The metrics used to evaluate the performances of the tested models included the area under the receiver operating characteristic (ROC) curve (AUC), sensitivity and specificity, and accuracy. The ROC-AUC metrics were the most frequently used.

Model agnostic methods

The majority of the authors used LR coefficients to determine significant variables. Feature importance analysis was implemented in seven studies to calculate the importance of the predictors [10, 11, 13, 17, 19,20,21].

Model performance assessment

Interval between two visits (72 h, 9 days, 30 days)

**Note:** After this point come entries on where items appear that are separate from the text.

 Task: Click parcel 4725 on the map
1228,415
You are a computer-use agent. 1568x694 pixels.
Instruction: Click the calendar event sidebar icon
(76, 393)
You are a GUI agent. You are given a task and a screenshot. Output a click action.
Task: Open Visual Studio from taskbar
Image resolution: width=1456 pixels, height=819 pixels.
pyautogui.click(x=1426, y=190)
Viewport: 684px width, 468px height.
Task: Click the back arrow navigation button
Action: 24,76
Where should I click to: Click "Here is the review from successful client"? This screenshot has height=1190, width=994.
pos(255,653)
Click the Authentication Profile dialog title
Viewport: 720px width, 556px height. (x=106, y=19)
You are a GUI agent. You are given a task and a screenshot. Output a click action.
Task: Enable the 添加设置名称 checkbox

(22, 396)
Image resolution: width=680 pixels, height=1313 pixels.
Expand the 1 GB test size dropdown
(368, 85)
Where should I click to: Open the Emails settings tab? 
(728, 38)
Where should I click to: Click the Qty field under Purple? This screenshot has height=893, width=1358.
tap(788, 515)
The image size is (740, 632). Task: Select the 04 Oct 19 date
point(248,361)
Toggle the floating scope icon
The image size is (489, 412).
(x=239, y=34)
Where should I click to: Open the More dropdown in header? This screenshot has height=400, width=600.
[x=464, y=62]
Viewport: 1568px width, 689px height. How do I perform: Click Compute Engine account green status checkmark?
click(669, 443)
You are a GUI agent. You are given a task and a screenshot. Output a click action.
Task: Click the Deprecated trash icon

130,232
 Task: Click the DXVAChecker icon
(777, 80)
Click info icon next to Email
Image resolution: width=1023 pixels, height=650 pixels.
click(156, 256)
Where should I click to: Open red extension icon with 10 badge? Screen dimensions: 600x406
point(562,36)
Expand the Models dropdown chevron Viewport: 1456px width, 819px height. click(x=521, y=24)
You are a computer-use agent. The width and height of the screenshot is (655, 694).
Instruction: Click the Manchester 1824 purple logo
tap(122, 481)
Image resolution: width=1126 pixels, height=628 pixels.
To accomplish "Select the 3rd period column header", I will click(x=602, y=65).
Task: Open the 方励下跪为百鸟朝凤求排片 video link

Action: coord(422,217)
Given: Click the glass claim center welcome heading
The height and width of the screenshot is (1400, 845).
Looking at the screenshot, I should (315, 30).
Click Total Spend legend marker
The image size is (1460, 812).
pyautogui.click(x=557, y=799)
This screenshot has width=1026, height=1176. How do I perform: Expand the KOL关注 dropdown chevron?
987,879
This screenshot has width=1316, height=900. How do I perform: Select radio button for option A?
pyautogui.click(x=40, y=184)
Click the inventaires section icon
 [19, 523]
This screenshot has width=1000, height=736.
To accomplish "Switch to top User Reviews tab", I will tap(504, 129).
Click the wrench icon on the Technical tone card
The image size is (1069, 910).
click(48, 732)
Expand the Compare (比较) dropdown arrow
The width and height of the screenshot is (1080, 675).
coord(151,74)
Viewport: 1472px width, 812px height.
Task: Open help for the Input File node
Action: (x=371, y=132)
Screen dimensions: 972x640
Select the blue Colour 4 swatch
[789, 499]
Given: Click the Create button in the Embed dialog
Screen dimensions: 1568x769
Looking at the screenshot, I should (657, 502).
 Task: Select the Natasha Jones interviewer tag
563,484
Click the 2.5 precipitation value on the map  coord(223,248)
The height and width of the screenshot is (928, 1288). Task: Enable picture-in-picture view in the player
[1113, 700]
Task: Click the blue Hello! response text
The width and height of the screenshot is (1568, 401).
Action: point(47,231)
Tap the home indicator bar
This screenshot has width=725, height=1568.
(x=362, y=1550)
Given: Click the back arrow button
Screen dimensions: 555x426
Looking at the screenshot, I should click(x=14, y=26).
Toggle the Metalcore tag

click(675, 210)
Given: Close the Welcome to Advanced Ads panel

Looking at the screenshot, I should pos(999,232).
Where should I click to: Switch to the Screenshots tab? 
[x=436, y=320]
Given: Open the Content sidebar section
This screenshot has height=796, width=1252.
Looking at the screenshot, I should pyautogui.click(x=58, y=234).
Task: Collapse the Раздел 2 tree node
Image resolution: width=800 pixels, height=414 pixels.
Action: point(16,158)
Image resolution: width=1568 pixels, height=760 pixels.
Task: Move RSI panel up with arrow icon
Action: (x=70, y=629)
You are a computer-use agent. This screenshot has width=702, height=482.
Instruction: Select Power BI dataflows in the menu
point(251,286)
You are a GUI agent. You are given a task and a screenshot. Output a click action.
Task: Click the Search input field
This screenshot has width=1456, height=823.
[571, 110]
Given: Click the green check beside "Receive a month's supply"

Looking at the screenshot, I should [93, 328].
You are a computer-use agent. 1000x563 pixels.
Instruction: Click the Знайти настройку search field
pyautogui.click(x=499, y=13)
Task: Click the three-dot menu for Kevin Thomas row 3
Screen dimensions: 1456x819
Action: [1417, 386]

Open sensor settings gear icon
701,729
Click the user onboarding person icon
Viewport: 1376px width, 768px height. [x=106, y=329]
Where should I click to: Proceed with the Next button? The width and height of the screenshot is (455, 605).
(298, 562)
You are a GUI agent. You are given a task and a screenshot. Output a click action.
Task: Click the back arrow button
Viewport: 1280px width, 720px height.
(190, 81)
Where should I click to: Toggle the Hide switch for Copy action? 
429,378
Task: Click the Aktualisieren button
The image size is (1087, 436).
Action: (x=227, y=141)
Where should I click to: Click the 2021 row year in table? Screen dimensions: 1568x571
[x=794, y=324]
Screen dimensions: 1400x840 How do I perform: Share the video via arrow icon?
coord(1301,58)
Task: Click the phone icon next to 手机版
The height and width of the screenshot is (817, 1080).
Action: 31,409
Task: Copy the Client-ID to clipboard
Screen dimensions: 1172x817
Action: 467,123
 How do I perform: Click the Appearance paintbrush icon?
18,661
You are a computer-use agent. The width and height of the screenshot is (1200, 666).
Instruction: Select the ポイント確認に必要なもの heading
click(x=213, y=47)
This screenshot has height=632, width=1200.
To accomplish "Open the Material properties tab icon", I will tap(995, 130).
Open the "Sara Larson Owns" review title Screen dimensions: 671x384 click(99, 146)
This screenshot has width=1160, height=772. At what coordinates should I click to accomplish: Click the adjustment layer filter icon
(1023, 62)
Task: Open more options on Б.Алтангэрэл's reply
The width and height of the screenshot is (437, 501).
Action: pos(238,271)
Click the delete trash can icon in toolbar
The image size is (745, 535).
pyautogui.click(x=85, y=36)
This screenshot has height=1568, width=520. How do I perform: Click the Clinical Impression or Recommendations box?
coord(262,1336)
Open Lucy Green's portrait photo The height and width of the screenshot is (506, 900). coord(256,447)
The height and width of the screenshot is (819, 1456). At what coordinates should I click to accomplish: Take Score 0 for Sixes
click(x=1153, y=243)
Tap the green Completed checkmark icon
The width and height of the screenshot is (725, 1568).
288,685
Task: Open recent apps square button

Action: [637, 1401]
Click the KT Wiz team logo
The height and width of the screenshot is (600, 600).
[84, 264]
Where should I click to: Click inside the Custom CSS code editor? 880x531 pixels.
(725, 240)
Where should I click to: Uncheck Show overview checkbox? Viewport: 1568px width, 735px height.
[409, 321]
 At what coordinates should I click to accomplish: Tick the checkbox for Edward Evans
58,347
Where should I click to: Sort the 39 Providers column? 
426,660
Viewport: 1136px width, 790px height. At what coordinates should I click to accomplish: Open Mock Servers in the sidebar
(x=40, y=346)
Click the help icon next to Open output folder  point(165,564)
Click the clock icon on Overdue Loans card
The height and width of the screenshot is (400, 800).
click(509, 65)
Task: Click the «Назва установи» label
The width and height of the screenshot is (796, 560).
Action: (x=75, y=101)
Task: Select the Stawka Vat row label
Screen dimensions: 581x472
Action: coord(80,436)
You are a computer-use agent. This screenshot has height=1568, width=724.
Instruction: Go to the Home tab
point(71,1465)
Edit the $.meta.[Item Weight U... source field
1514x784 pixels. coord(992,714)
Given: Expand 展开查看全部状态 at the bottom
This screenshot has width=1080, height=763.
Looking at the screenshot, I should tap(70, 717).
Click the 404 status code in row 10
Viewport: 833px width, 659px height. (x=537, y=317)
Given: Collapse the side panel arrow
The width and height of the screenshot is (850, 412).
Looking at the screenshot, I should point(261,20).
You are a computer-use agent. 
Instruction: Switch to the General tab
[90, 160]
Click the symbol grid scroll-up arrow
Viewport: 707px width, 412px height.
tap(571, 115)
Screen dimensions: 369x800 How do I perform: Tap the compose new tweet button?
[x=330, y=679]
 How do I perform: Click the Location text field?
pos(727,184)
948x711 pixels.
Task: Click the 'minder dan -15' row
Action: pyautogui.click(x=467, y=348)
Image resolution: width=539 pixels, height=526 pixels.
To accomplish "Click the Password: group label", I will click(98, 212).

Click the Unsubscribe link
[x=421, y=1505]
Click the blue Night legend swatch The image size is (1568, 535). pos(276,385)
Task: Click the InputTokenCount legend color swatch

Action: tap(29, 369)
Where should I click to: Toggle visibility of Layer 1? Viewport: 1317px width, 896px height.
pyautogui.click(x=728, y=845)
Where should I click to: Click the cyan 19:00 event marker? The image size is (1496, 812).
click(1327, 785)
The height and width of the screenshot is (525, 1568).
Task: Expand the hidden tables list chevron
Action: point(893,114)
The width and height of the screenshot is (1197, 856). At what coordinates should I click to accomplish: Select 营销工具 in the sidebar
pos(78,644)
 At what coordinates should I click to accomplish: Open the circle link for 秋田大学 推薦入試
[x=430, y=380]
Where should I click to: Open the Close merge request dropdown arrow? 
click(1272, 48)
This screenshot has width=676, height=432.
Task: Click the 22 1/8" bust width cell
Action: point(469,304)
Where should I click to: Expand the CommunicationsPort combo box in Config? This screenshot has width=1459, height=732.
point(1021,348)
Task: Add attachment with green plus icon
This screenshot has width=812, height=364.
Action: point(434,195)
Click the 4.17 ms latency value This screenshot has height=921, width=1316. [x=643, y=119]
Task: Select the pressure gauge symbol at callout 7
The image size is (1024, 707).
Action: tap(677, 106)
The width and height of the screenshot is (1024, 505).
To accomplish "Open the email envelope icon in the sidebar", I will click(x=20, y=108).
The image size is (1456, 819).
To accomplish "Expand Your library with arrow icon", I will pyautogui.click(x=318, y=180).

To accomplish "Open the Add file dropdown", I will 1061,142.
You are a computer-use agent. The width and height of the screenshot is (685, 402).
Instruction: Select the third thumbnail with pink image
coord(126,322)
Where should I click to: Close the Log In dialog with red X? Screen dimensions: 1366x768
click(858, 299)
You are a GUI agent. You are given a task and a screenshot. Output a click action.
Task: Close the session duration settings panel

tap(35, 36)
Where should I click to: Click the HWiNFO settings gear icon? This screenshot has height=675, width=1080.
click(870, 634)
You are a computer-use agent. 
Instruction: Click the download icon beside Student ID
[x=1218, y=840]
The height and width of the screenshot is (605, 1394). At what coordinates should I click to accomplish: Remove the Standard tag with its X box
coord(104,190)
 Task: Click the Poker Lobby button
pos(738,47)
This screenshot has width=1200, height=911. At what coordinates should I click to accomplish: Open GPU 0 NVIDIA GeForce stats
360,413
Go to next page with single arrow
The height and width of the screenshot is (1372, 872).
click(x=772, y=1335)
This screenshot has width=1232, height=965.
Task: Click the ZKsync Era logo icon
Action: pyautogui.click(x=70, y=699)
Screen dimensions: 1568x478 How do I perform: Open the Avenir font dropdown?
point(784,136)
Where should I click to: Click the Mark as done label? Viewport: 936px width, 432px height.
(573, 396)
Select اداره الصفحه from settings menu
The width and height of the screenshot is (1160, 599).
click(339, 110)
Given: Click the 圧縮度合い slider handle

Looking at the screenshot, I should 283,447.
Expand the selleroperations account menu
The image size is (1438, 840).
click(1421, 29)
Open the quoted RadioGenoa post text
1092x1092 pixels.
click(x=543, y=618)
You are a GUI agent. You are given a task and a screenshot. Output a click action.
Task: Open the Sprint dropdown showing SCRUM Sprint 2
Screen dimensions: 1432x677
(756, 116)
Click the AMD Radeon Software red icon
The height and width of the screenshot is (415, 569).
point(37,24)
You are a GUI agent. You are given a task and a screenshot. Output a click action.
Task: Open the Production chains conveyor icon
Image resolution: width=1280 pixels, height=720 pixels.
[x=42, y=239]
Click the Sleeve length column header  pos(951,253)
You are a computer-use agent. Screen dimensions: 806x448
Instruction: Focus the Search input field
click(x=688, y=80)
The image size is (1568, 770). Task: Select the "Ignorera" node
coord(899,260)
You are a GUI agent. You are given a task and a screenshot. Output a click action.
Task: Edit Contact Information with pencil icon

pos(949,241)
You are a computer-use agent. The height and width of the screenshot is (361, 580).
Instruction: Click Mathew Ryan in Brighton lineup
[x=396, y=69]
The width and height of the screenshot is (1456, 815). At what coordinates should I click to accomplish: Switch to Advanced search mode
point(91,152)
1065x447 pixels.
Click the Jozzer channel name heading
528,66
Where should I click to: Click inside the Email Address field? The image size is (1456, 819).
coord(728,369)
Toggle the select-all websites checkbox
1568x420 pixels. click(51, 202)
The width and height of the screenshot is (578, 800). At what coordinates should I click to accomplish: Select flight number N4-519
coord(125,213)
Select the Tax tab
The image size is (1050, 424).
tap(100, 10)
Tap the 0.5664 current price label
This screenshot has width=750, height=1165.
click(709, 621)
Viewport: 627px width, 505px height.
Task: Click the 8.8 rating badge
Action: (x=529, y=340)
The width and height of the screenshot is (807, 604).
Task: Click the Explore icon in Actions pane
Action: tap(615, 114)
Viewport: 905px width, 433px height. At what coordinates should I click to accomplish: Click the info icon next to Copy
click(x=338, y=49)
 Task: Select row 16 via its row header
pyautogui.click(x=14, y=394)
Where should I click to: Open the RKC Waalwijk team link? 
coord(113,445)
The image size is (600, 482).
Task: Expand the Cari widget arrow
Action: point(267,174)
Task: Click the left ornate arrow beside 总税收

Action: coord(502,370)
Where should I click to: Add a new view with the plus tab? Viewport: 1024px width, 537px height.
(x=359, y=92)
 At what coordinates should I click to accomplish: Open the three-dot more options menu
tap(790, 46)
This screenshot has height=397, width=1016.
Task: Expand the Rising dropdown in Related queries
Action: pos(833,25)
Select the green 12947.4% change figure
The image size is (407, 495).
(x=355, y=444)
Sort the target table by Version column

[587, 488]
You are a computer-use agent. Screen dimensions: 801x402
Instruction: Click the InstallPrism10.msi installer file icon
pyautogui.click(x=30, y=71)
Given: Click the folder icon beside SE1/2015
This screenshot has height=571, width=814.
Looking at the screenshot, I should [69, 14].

Most of the studies (n = 11/14) focused on predicting URVs within a 72-hour interval. A total of 25 models were developed to predict 72-hour URVs, whereas two models were developed for 9-day URVs and six were developed for 30-day URVs. The AUC was used to evaluate the performances of the predictive models; the corresponding results are presented in Table 1. For 72-hour URVs, LR was the most commonly adopted method, with a median AUC of 0.72 and an interquartile range (IQR) of 0.69–0.77. XGB exhibited similar predictive power across all the studies where it was used, with a median AUC of 0.73 and an IQR of 0.71–0.76. For 30-day URVs, the AUC ranged from 0.69 to 0.98, with LR achieving the lowest score of 0.69 in the study with 202 patients [12]. The RF model achieved the highest score, namely 0.98 in the study with approximately 1.25 million patients [11]. The highest AUCs of all the studies are presented in Fig. 3.

Patient population

Different target groups were present in the 14 analyzed studies. Six articles analyzed all patients who visited the included EDs, whereas others focused on specific age groups, including adult patients (n = 3/14), pediatric patients (n = 2/14) and older adult patients (n = 2/14). Hsu et al. conducted the only study that focused on adult patients with abdominal pain [20]. For 72-hour URV prediction across the various patient populations, the AUCs ranged from 0.7 to 0.85, and no significant differences between target groups were observed (Fig. 4).

Research scale

The selected articles were divided into single-center, multicenter, and national database studies on the basis of their research scale. Five of the articles used data from a single hospital, and four articles analyzed data from multiple hospitals. In addition, five articles employed national or statewide databases from the United States, Taiwan, Singapore, or the American state of Indiana. For 72-hour URVs, no evident differences in AUCs were observed among studies with different research scales (Fig. 5).